## Work to complete
Pick up the passage on black-and-white thinking in U.S. gun policy after its final sentence and continue it.

## Document segment
◆ ◆ ◆ ◆ ◆

Gun policy discussions in the United States have been oversimplified into dichotomies such as an either-or choice between “good guys” and “bad guys.” Positions are taken, and decisions are made, on the pretense that the world can always be divided into two groups. There is a widespread us-versus-them mentality when it comes to gun policy: gun owners vs. non-owners, gun advocates vs. gun grabbers, law-abiding citizens vs. criminals. You are either pro-gun or anti-gun and there is little in between.

This dichotomous, or “black-and-white,” thinking is a common and often helpful way for people to organize difficult aspects of our reality. It makes complex issues simple and decision making easier. The problem, however, is that it often discards vital aspects of an issue in pursuit of simplicity. It also keeps us unaware of all the potential solutions to a problem. Put simply, it is a poor way to resolve any policy issue in a pluralistic society like the United States.

What You Need To Know

Many people involved in our gun policy debate keep this “good” vs. “bad” mindset alive. Lobbyists, pundits, researchers and politicians often reduce the discussion to an either-or choice.

Some research claims shootings and deaths are caused by “bad guys”—criminals or self-destructive individuals, not regular people. One statistical analysis of gun policy divides our population into two groups: potential criminals and potential victims. Another analysis proposes the sole benefit of owning a gun is reducing one’s chance of being assaulted, with the only risks being an increased likelihood of suicide or gun accident. In suicide, the dichotomous mindset claims there are two types of people who attempt suicide – those who really want to die, and those who don’t.

◆ ◆ ◆ ◆ ◆

## Data shown
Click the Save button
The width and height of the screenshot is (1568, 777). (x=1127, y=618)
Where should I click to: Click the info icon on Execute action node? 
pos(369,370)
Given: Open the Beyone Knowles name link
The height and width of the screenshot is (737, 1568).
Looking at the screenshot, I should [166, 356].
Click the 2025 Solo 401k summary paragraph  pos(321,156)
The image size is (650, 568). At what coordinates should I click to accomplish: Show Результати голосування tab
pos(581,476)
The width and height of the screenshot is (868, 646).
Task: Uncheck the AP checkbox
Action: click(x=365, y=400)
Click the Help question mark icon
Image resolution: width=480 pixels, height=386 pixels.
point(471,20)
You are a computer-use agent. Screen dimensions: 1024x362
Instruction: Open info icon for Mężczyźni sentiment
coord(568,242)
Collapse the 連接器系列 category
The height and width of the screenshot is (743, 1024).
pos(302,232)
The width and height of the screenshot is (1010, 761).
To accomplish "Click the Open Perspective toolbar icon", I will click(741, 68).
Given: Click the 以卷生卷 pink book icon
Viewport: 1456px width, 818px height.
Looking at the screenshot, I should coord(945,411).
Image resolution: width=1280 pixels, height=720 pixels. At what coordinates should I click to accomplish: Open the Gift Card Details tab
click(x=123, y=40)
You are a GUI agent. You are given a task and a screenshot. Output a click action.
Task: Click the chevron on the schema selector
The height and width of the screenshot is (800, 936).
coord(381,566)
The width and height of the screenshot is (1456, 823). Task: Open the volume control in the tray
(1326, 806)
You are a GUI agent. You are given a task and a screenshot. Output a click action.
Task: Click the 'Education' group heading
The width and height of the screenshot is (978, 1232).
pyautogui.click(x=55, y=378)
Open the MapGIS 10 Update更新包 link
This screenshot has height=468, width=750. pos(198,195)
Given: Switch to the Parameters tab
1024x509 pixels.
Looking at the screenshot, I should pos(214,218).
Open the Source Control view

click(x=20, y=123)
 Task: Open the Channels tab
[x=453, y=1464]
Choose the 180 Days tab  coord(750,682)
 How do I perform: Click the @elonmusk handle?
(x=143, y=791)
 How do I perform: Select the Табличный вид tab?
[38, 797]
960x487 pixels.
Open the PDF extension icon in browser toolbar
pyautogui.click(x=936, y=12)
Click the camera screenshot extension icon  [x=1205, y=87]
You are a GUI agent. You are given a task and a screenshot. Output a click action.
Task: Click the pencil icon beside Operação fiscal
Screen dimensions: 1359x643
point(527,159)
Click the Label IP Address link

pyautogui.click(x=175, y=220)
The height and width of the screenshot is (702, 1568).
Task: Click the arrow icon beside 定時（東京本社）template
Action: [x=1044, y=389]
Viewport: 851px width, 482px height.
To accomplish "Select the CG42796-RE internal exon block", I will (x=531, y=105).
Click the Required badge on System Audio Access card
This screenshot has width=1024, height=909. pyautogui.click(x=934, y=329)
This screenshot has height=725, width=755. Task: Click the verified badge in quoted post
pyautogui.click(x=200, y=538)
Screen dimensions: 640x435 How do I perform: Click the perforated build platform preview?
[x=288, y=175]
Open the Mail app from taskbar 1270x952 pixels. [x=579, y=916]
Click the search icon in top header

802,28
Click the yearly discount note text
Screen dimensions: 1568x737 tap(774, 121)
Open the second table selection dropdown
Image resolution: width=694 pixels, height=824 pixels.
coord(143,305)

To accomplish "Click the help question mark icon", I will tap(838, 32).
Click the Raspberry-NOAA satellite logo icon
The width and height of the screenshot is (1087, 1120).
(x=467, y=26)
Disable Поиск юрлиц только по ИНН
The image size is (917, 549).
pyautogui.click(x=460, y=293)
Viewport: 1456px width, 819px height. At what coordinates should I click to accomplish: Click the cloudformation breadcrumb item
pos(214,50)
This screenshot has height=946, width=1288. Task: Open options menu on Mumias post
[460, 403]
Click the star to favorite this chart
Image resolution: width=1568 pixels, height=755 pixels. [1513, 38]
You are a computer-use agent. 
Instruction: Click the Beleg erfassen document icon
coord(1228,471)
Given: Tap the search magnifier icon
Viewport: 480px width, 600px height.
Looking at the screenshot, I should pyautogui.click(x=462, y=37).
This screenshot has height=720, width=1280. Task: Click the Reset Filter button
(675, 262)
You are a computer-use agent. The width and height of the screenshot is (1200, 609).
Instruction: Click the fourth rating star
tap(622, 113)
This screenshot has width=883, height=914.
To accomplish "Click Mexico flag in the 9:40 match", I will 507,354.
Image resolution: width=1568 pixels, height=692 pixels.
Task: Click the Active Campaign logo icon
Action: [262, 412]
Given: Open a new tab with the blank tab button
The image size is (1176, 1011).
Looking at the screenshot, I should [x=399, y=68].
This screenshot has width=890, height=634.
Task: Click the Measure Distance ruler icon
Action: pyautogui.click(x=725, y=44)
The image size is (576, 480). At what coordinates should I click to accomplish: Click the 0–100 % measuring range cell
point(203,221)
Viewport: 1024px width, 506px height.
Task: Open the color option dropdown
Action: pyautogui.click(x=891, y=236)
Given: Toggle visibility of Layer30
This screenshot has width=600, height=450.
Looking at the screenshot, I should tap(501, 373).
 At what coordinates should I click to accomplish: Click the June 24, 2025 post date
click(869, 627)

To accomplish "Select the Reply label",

◆ ◆ ◆ ◆ ◆

## Reply to the task
Politicians claim criminals don’t abide by any laws so any restriction on gun availability does nothing but keep good people from protecting their families.

What Line Divides “Good” from “Bad”?

Since there’s no certain, obvious way to distinguish “good” people from “bad” people, where should gun policy draw the line concerning who is legally able to obtain, carry, and use a firearm? We have not adequately discussed this question.

Should individuals with violent misdemeanor convictions be allowed to own and carry firearms? Should police chiefs whose officers have responded to multiple 911 calls to the home of an individual known to be violent have the discretion to deny him a concealed carry permit? A strong case can be made that the line we have drawn for who can legally have a guns is too close to the “bad guy.”

For example, a study found that although the vast majority of homicide perpetrators in Chicago have long arrest records, most do not have felony convictions, meaning they probably could have passed a Brady background check. Another study found that 60% of inmates in state prisons for gun offenses could have passed a National Instant Criminal Background Check System (NICS) review the moment before their most recent arrest. Yet most of the individuals in both studies were well known to the criminal justice system.

Although there are some extremely violent individuals in our society, most gun killings—especially if we include gun accidents and suicides—are done by people who are not obvious “bad guys.” Even for gun homicides alone, a NICS background check—the current cut-off for flagging people who pose the highest risk—fails to identify most eventual perpetrators.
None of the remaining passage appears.